Estos códigos son administrados por la Federación Internacional para los Estándares de Productos Frescos (IFPS), una organización integrada por asociaciones nacionales de productores de distintos países. Su principal objetivo es mejorar la eficiencia y la trazabilidad en la cadena de suministro de frutas y hortalizas, facilitando la identificación de cada producto desde el campo hasta el punto de venta.
Aunque el sistema fue creado principalmente para optimizar la logística y la comercialización de productos frescos, los consumidores también pueden aprovechar esta información para conocer mejor las características de los alimentos que compran. En aquellos países donde los códigos PLU se utilizan de forma habitual, basta con observar la pequeña etiqueta adherida a la fruta o verdura para obtener datos adicionales sobre el producto y distinguirlo de otros similares.
¿Cuáles son las ventajas de los alimentos orgánicos?

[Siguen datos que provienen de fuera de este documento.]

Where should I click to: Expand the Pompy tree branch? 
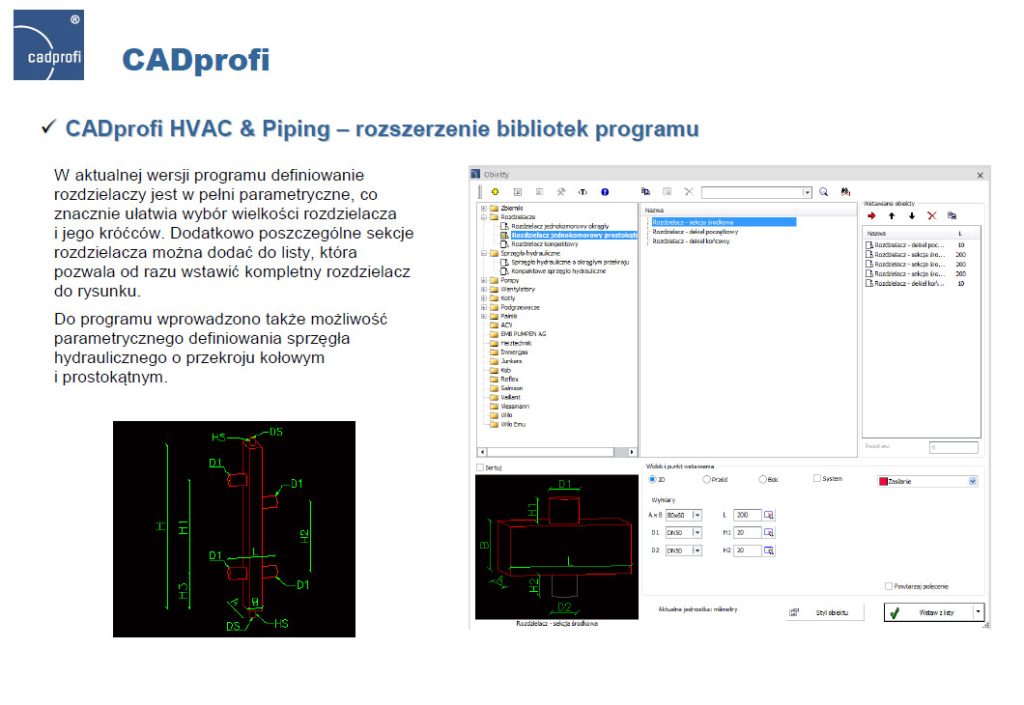point(482,280)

En los últimos años, los alimentos orgánicos han ganado popularidad entre los consumidores que buscan una alimentación más saludable y respetuosa con el medio ambiente. Se trata de productos obtenidos mediante sistemas de producción que evitan el uso de pesticidas, herbicidas y fertilizantes sintéticos, además de restringir el empleo de organismos genéticamente modificados (OGM).

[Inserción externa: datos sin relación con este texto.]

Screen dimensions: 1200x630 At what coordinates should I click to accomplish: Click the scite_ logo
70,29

Una de las principales ventajas de los alimentos orgánicos es que su producción promueve prácticas agrícolas más sostenibles, favoreciendo la conservación de los suelos, el uso responsable del agua y la protección de la biodiversidad. Estos métodos también ayudan a reducir la contaminación ambiental y fomentan ecosistemas agrícolas más equilibrados.
Desde el punto de vista del consumidor, muchas personas eligen productos orgánicos porque buscan reducir su exposición a residuos de plaguicidas y consumir alimentos producidos bajo normas específicas de certificación. Además, algunos estudios han encontrado que ciertos productos orgánicos pueden contener niveles ligeramente superiores de algunos compuestos antioxidantes, aunque las diferencias nutricionales respecto de los alimentos convencionales suelen ser pequeñas y variables según el cultivo, la temporada y las condiciones de producción.

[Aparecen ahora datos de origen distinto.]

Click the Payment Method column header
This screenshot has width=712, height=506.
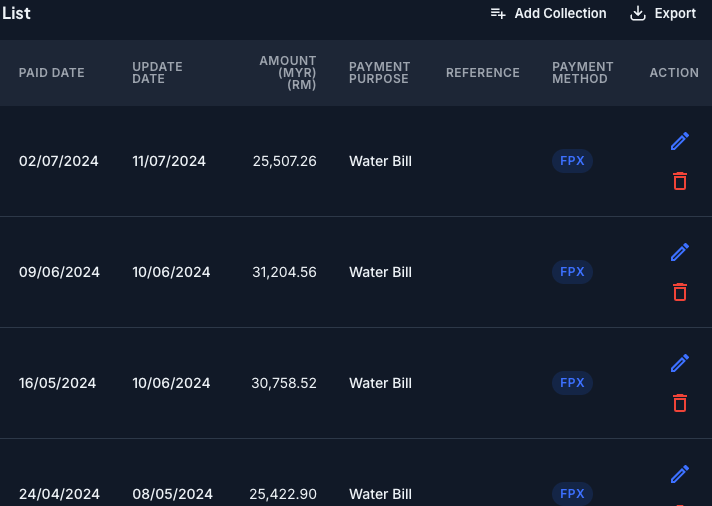point(582,73)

Otro aspecto valorado es el bienestar animal. En la producción ganadera orgánica, los animales suelen criarse bajo estándares más estrictos de manejo, con mayor acceso al aire libre, una alimentación basada en insumos orgánicos y un uso más limitado de antibióticos y otros medicamentos, siempre bajo las regulaciones vigentes.
No obstante, es importante señalar que un alimento orgánico no es necesariamente más nutritivo o más seguro que uno convencional. Tanto los productos orgánicos como los tradicionales deben cumplir con las normas sanitarias establecidas para garantizar que sean aptos para el consumo. La principal diferencia radica en el método de producción y las prácticas agrícolas utilizadas durante su cultivo o crianza.
En definitiva, elegir alimentos orgánicos es una decisión que puede responder a diferentes motivos, como la preocupación por el impacto ambiental, el apoyo a sistemas de producción sostenibles, el bienestar animal o la preferencia por reducir la exposición a determinados productos químicos. Cada consumidor puede valorar estos aspectos de acuerdo con sus necesidades, preferencias y presupuesto.